* **Exercise prompt**
Which lines of the entries contain the string "screenshot"? Copy each of them.

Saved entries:
----------

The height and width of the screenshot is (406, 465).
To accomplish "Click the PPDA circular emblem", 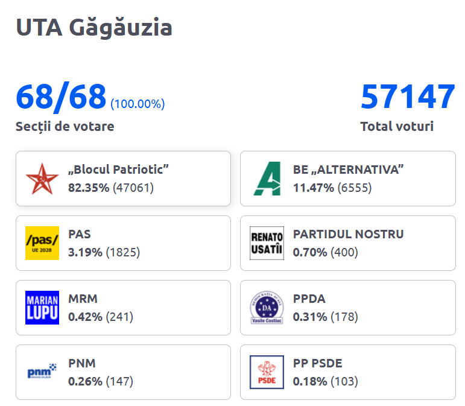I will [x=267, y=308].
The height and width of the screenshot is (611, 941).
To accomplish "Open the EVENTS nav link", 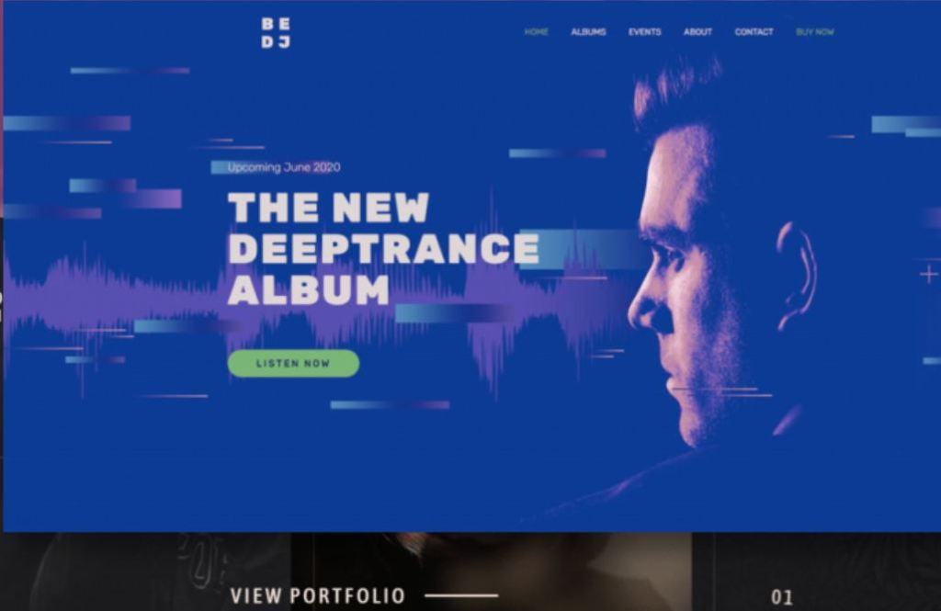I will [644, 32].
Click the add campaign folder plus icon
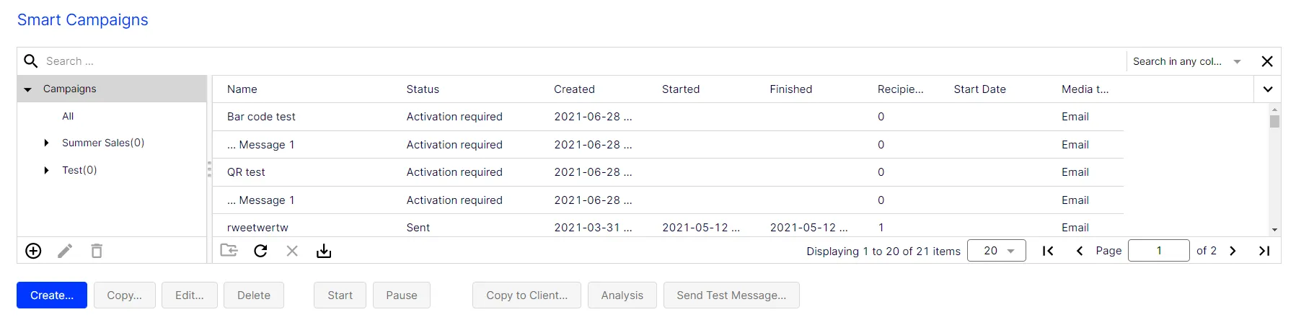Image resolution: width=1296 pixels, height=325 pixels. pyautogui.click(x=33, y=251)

----------

* **Exercise solution**
The height and width of the screenshot is (406, 465).
The height and width of the screenshot is (611, 941).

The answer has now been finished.